A second Wayne County resident brought forth more concerns with the wind turbines, complete with his own experience with a windmill he wanted to buy to power an irrigation pivot on his ground.
Everything from costs and subsidies to the physics and environmental effects on wind patterns and the water cycle was brought up.
In both instances the board of commissioners explained how without zoning, the hands of the board members are nearly completely tied.
Road haul agreements are going out to each of the prospective companies detailing what the load limits and drive way setbacks are. Trenched wire depth requirements and decommissioning procedures are also outlined.
The board agreed a town hall meeting of some sort will be set up for all sides to voice concerns in the near future. They will also be meeting with a zoning official to see what steps would need to be taken if they decide to put zoning in place.
In conjunction with the wind farms, Highway Superintendent Mark Casey discussed a meeting between Holt County and the commissioners regarding how they handled them.
In other news, the commissioners heard an insurance pitch from United Health Care, the company currently used.
Currently, Wayne County is one of 13 counties in Nebraska who cover 100 percent of the employees' insurance but due to budget trimming, that may not be an option any longer.

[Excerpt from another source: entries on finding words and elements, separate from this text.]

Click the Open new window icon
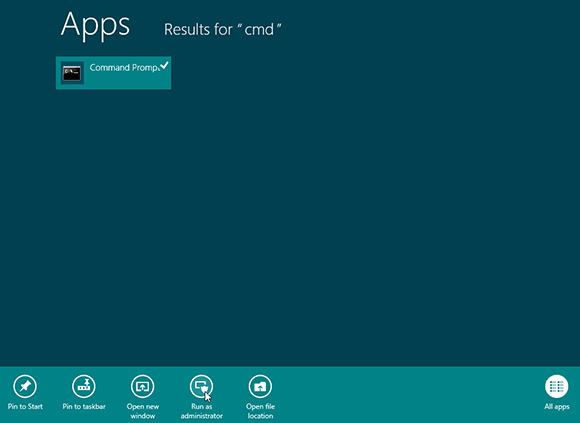 [x=142, y=386]
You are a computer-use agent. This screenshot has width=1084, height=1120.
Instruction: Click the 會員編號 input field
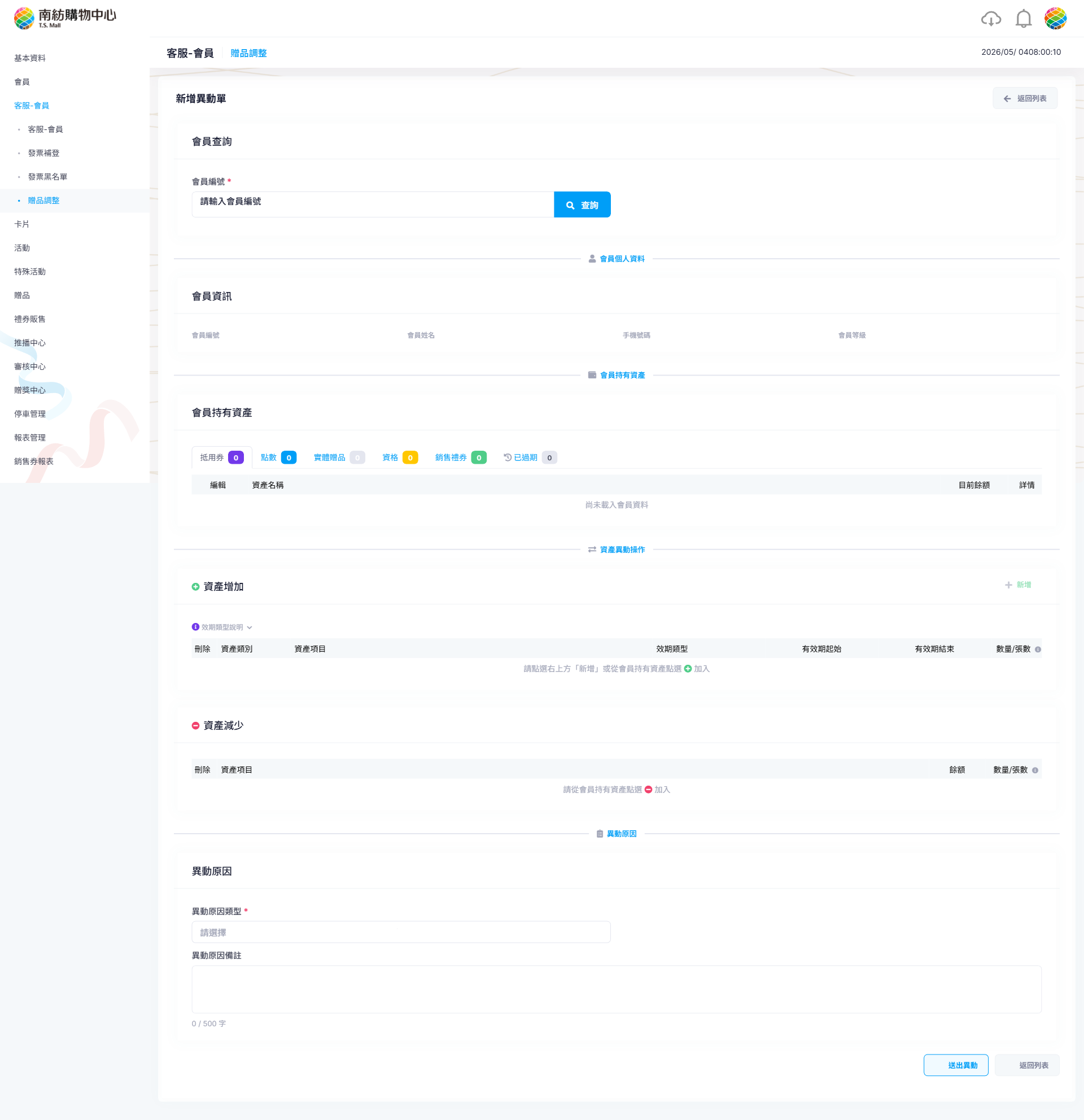point(373,204)
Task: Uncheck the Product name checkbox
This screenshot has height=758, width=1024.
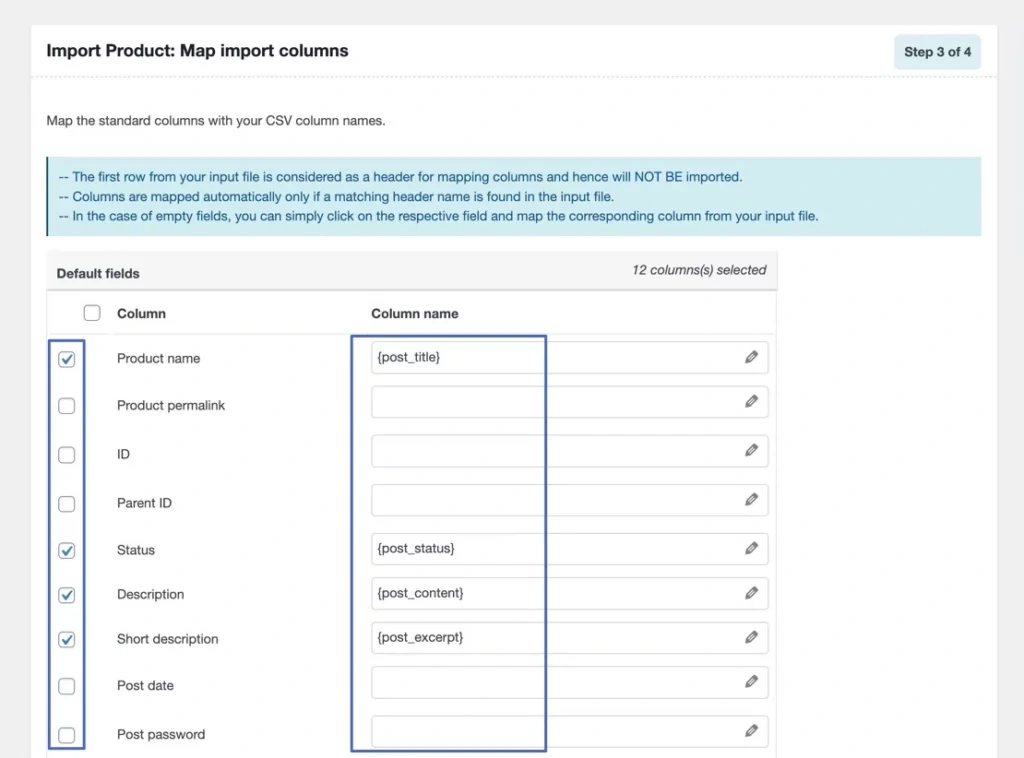Action: tap(66, 359)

There were several options presented to the board with varying coverage, deductible amounts and employee costs. To allow for additional presentations, the board recessed the meeting Tuesday and continued Wednesday morning.. They will have several months to discuss as renewal isn't until September.
The next meeting of the commissioners will take place on Wednesday July 5, adjusted for the holiday.
Prior to the meeting, high school art teacher Amy Jackson and commissioner Randy Larson met in the courthouse lobby to present new artwork that is now hung above the 48-state flag. The process started a year ago when a Holt County resident visited the board and told them about her goal to get the phrase "In God We Trust" back into the courthouses across the state.
After giving it some thought and discussing how to go about it, the decision to commission Jackson to design a piece that fit inside a shadow box built by Larson was reached. The colors used in the art piece match those of fringe edging the 48-state flag below it. Larson matched the shadow box to the one the flag hangs in.
"She did a tremendous job," Larson said of the artwork. "The colors make it look like they go together. It looks like it belongs there."